| Your goal |
The records below are to be retyped in full. Keep every word.

| Data for this exercise |
-- Opening Marker --

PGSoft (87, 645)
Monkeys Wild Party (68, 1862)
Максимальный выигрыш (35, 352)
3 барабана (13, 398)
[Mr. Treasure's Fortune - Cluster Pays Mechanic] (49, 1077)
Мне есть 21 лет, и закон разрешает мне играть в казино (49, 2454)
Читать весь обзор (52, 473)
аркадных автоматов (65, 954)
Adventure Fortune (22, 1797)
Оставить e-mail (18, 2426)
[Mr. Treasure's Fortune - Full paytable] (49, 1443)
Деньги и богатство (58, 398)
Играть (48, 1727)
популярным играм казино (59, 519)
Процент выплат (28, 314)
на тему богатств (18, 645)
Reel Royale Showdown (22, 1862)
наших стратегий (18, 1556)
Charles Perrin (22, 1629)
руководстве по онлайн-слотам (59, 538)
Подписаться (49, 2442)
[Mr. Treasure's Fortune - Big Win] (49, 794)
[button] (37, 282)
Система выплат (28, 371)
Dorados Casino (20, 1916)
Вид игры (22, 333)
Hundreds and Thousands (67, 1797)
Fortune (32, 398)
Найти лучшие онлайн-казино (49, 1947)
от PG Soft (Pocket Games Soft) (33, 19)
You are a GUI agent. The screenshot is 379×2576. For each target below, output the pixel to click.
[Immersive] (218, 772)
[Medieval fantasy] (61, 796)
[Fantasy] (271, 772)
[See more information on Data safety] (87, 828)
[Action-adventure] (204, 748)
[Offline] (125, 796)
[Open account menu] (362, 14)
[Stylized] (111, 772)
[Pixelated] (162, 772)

-- Closing Marker --

| Answer to the problem |
PGSoft (87, 645)
Monkeys Wild Party (68, 1862)
Максимальный выигрыш (35, 352)
3 барабана (13, 398)
[Mr. Treasure's Fortune - Cluster Pays Mechanic] (49, 1077)
Мне есть 21 лет, и закон разрешает мне играть в казино (49, 2454)
Читать весь обзор (52, 473)
аркадных автоматов (65, 954)
Adventure Fortune (22, 1797)
Оставить e-mail (18, 2426)
[Mr. Treasure's Fortune - Full paytable] (49, 1443)
Деньги и богатство (58, 398)
Играть (48, 1727)
популярным играм казино (59, 519)
Процент выплат (28, 314)
на тему богатств (18, 645)
Reel Royale Showdown (22, 1862)
наших стратегий (18, 1556)
Charles Perrin (22, 1629)
руководстве по онлайн-слотам (59, 538)
Подписаться (49, 2442)
[Mr. Treasure's Fortune - Big Win] (49, 794)
[button] (37, 282)
Система выплат (28, 371)
Dorados Casino (20, 1916)
Вид игры (22, 333)
Hundreds and Thousands (67, 1797)
Fortune (32, 398)
Найти лучшие онлайн-казино (49, 1947)
от PG Soft (Pocket Games Soft) (33, 19)
You are a GUI agent. The screenshot is 379×2576. For each target below, output the pixel to click.
[Immersive] (218, 772)
[Medieval fantasy] (61, 796)
[Fantasy] (271, 772)
[See more information on Data safety] (87, 828)
[Action-adventure] (204, 748)
[Offline] (125, 796)
[Open account menu] (362, 14)
[Stylized] (111, 772)
[Pixelated] (162, 772)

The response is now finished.